TB yields hiked, Rs 77.7 billion raised to check inflation

20 Jan, 2005

The State Bank of Pakistan (SBP) on Wednesday, in its Treasury Bills auction, raised Rs 77.75 billion against the target amount of Rs 60 billion in three-month and 12 months respectively. The offered amount by the market was Rs 82.5 billion. The treasury bills worth Rs 90.9 billion will be maturing on January 24. By accepting its Rs 75.762 billion in three-month yield was raised to 4.3294 percent from 3.9462 percent, while one-year could fetch Rs 1.239 billion at 4.9891 percent against last cut-off of 4.4946 percent on November 24, 2004.
By hiking three-month and 12-month yields by 38 and 49 basis points, respectively, the auction result does indicate that the central bank will not allow inflation to slip out of its hand, and is keeping a close watch on the heating of economy.
A money market dealer of a local bank was of the view that the central bank has shown mild aggression in this auction, and therefore, we may see higher Consumer Price Index (CPI) number next month, adding: "You cannot put the inflation genie back into the bottle with a token increase in rates, when consumer prices have been rising uncomfortably, he calls the move correct and timely.

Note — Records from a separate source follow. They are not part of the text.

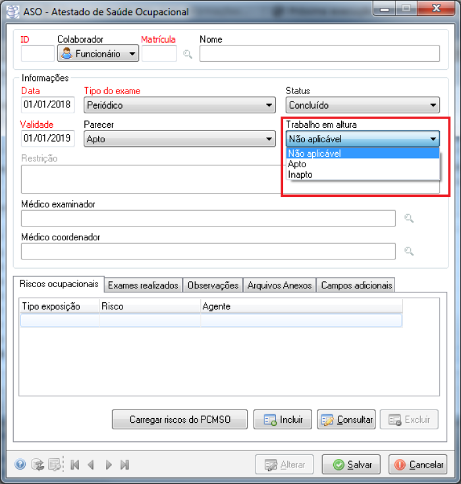Search for Médico examinador with magnifier
The height and width of the screenshot is (484, 461).
pyautogui.click(x=408, y=219)
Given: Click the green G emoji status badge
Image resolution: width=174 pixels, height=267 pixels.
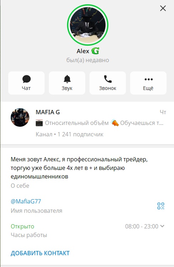Looking at the screenshot, I should click(95, 51).
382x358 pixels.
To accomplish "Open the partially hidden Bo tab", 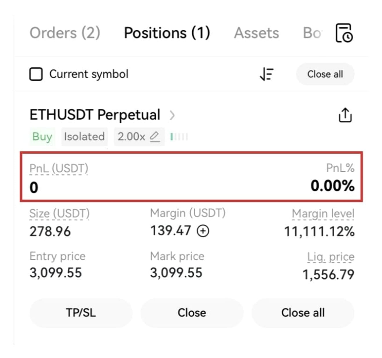I will point(312,33).
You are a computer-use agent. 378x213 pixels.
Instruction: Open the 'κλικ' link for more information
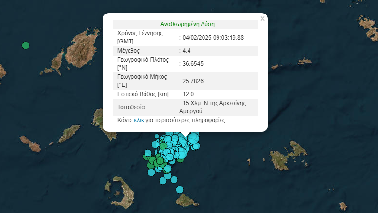(x=139, y=120)
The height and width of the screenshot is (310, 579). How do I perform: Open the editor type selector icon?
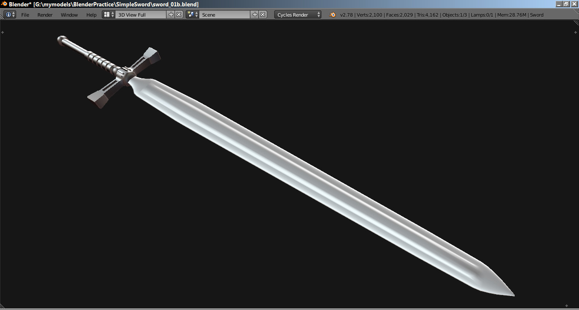pos(9,14)
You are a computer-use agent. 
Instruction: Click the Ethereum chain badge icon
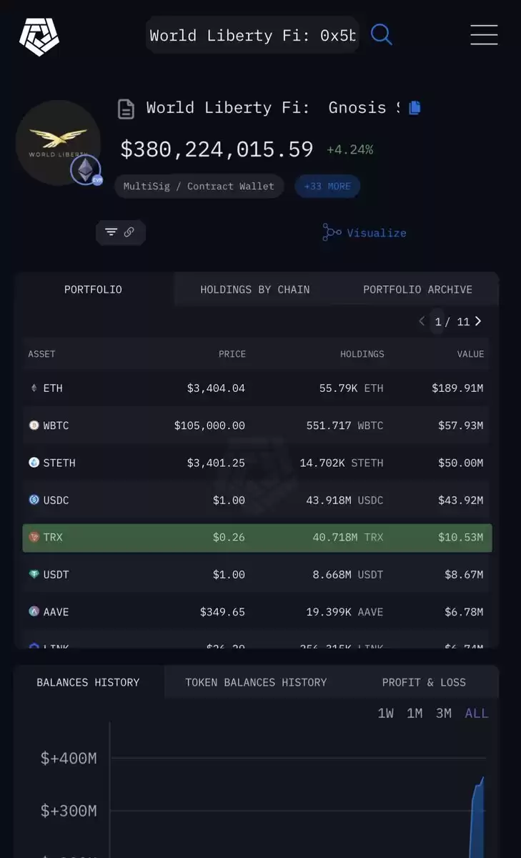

A foreign bank treasurer said: "The central bank is showing much stronger resolve to address the inflationary concern, and as the economy is about as nicely poised and balanced for further growth, so the central bank does not think yield-hike would do damage the growth."
He also said he does not think that the expansion is fragile, adding the equity market would continue to roar, though treasury bills yield-hike may give some excuse for a pause, and hence the correction may be witnessed next week before we gather moment for yet new highs.
Meanwhile, the latest three-month T-bills cut-off yield of 4.3294 percent is fraction above the last six-month T-bills rate cut-off yield of 4.3228 percent.
Majority of the money market dealers are of the view that in the next six-month treasury bills auction which is due on February 3, another 20 to 30 basis points jump in yield is in the pipeline, as the auction would be against zero maturity, hence the market would not offer the rupee at low yield.
Dealers say that the SBP may not risk with tiny auction target amount because another Rs 90 billion maturity will be falling on February 17, as tiny auction target would make next auction more difficult.
While, soon after the auction result shorts rushed to cover their position anticipating tighter rupee condition next week. The interbank one-month lending rose to 5.25 percent from 4.75 percent, two-month was hit at 5 percent, three-month and six-month was bid at 4.6 percent against 5 percent offer.
Normally, on an average it takes 10 to 15 days for the withdrawal money to come back into the system, which is estimated to be roughly around Rs 10 billion. Next inflow of Rs 5 billion is due on January 28.